The novel is beautifully written (Gerard Kelly is also a poet), yet with enough twists and turns in the plot to keep me turning pages. If I had been Kelly’s editor, I might have trimmed some of the descriptive passages and deleted the quotes at the beginning of each chapter (in my opinion they detract from the elegance of the novel). Overall, however, The Boy Who Loved Rain is an absorbing family drama written with skill and grace, and because it touches on so many emotional topics (marital problems, child abuse, adoption, suicide, drugs), I think it would make an excellent book club selection.
To see for yourself, order The Boy Who Loved Rain, or fill out the form below for a chance to win your very own free copy! Then scroll down to read a Q&A with the author, Gerard Kelly.
Q & A with Author Gerard Kelly:
A large portion of the novel takes place in a French seaside village called Portivy. Your descriptions of Portivy are so detailed and loving, I feel like you must have spent a lot of time there.
Yes. We first discovered Quiberon and Portivy almost 30 years ago, and have been there on average once a year ever since. Portivy is a very spiritual place for me — I often pray there and have used it more than once as a writing space.
Most of the story is told through the eyes of Miriam, Colom’s mother, and Fiona, Miriam’s friend. What made you decide to write from the perspective of two women, and was that at all a challenge for you?
I’m not actually sure — it just turned out that way. I was raised by women — my father left home when I was 10, my elder brother not long after, so I spent my teenage years hanging out with my mother, two sisters and a couple of favourite aunts. I think I learned without even realising it to appreciate their view on the world. I didn’t intend to write from that perspective, but as the novel unfolded, I found myself more drawn to Fiona and Miriam than to anyone else.

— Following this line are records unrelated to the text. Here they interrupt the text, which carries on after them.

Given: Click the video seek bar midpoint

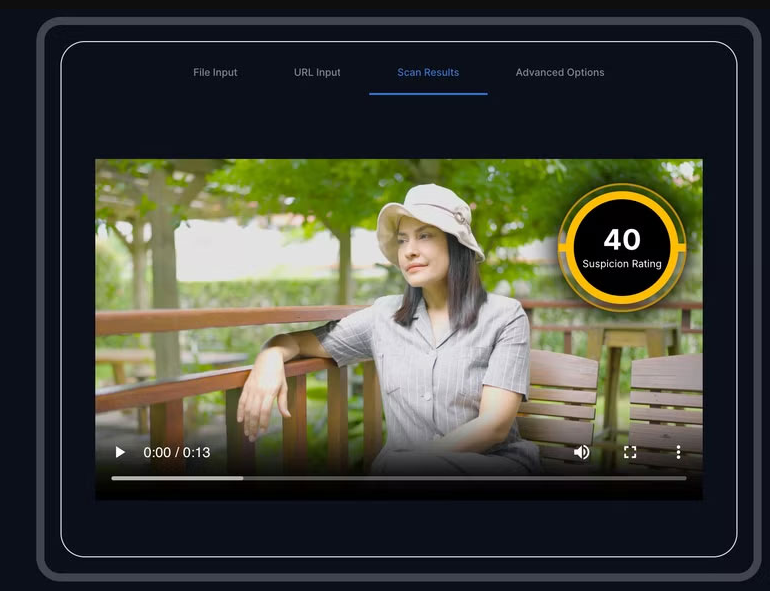Looking at the screenshot, I should click(399, 478).
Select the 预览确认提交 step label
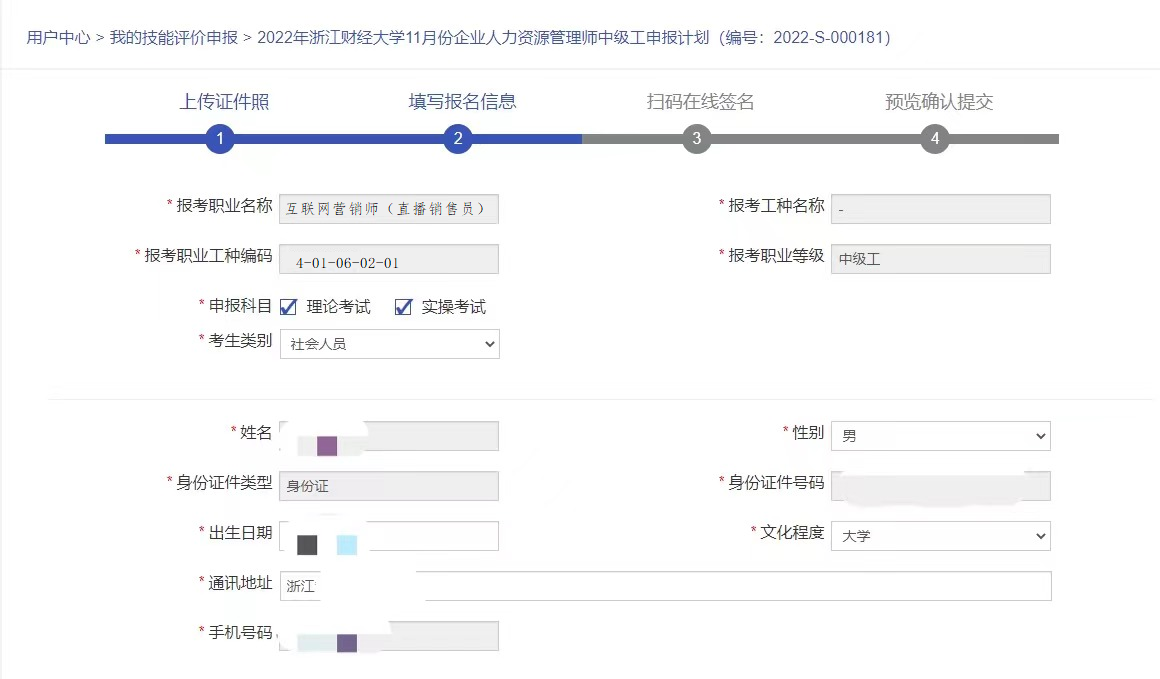Viewport: 1160px width, 679px height. tap(939, 102)
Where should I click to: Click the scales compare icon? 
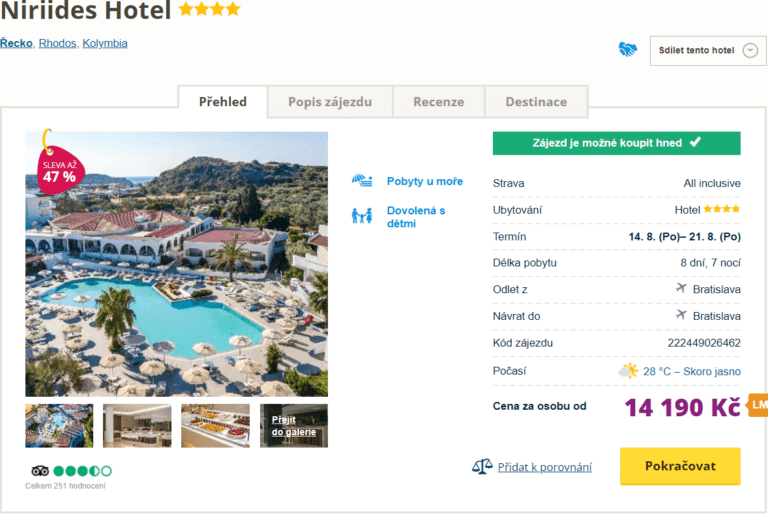tap(482, 467)
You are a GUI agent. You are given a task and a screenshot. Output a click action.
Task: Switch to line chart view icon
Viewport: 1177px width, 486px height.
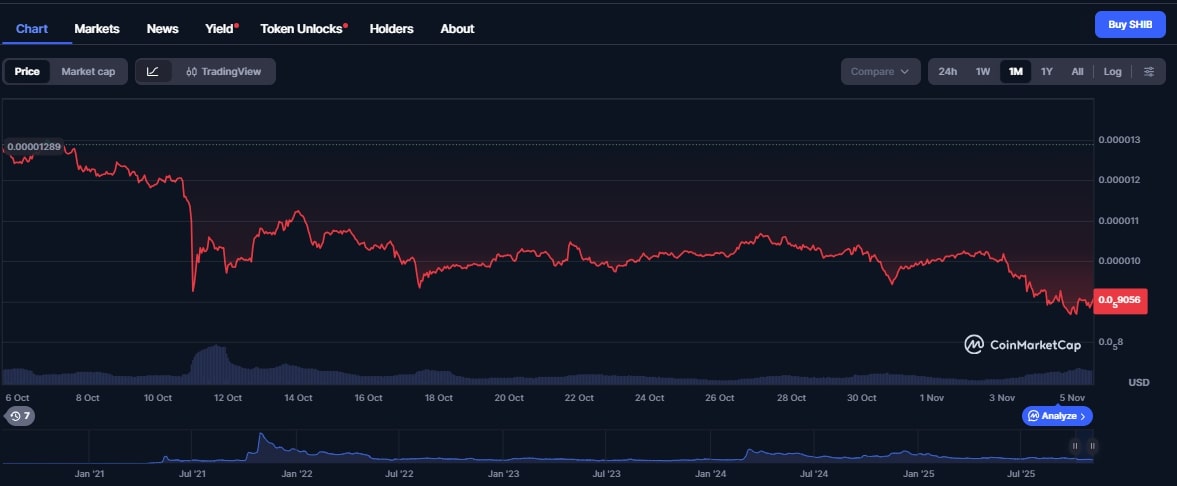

Yes it is a challenge, in the sense that I am scared that women readers will say ’that’s just not how it is!’. So far very few have, which is encouraging.
Your book touches on so many family issues: adoption, marital problems, child abuse, suicide, drug use. As a pastor, are these issues you have come into contact with while serving your congregation?
We have worked with a lot of young adults over the years, as well as leading church, so yes, we have seen and heard a lot. The novel is definitely fiction, but most of the issues touched on in it come either from my own experience or from events others have shared with me.
To me, The Boy Who Loved Rain would make a great book club selection. If you were to add book club discussion questions to the end of the book, what might one of them be?
I think I would ask, who is the character that most resonates with you and why? Want is it about their journey/development that rings true?
You have written fourteen books… Wow! Tell us about some of them. How does The Boy Who Loved Rain compare to your other books?
Many are in theology/missiology or biblical studies. ‘Rain’ is my first novel. It’s a totally different approach to writing and has been a) frightening and b) pretty much the most satisfying experience of my writing career. I’ve also published three volumes of poetry, one of them in Twitter format — prayers and poems in 140 characters or less.
Is this your first time being a part of a book tour? What other kinds of marketing do you use to spread the word about your books?
Yes it is — it’s been a blast! I try to spend time on Goodreads every now and then just to keep an eye on things, and I love to read and review other people’s books — but that’s about it at the moment.
What’s your favorite piece of writing advice?
Fight for the right to write. If you want to write – or as Dorethea Brande says ‘to become a writer’ – you HAVE to fight against distractions, lethargy, discouragement etc to carve out time to write. You can’t be a writer if you don’t write, and simple as it sounds, that’s the toughest part of the deal.